Music Box Tea Set Shoes Knife Carrots Costume Door Gate Door

Representation was particularly important in my film in order to convey to the audience that the man in the young girl’s room wasn’t meant to be there. If I would have dressed him in jeans and a wooly jumper, my audience may have thought that he was the girl’s father. They would have interpreted the film in a completely different way and I would have been unable to convey the story that I wanted to.

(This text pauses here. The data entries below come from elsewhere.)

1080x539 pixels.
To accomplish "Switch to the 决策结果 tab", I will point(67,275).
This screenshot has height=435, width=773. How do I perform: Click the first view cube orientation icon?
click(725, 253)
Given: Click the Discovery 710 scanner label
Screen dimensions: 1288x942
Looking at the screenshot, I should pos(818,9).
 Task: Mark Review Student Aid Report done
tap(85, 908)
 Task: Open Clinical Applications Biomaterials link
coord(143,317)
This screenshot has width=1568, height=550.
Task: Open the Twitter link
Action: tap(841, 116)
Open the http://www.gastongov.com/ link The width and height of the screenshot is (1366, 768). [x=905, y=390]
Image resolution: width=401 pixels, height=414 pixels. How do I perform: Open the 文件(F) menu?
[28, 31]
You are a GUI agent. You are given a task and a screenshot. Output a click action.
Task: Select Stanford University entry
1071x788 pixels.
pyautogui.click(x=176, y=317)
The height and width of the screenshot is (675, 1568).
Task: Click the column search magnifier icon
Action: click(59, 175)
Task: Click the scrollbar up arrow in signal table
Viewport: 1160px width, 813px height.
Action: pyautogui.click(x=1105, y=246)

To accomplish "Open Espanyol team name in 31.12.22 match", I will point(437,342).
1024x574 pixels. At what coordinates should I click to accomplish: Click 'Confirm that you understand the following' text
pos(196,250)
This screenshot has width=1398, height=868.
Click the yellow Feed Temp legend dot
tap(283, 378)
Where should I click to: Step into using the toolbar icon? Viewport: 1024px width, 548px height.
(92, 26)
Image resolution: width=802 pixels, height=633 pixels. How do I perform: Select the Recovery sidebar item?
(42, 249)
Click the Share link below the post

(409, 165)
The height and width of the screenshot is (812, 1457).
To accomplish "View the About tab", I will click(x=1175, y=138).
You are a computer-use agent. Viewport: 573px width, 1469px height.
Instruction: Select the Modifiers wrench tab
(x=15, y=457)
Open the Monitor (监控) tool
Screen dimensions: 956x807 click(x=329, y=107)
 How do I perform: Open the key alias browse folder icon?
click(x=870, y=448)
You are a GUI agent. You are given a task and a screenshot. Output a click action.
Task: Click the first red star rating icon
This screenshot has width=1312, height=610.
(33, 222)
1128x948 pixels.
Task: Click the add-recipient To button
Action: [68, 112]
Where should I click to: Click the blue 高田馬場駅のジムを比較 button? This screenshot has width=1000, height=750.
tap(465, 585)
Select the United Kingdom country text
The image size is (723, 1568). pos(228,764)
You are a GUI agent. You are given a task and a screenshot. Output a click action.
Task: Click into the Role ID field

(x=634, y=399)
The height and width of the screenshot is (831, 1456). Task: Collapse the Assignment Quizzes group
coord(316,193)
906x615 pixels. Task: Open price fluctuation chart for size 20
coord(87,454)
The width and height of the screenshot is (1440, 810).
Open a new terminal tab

When talking about this in the exam, there are a number of theories that I will be referring to that will help to back up my answer. These include:

Richard Dyer
Richard Dyer’s theory of representation is that everything has a representation behind it. Everything seen in media texts can be interpreted by the audience in a different way. I can talk about this in relation to my film because there is symbolism and aspects of the film which represent certain things and allow the audience to understand the story.

Levi Strauss
This theory states that when consuming texts, audiences think in binary opposites, good and evil for example. When watching films they want to categorise symbols and characters etc. because this is how people make sense of the world. I can talk about this in relation to the two characters in my film who are binary opposites, good and evil, child and adult.

Tessa Perkins
Tessa Perkins’ theory of stereotypes states that they are not always negative, but there is some truth behind them. I can use the theory of stereotypes when talking about my characters because the audience empathised with the protagonist because she was good and innocent, a common stereotype of a young girl.

Laura Mulvey – Male gaze

Vladimir Propp – Spheres of action, characters can be put into one of 8 categories (Hero, villain, princess, father of princess, false hero, helper, donor, dispatcher)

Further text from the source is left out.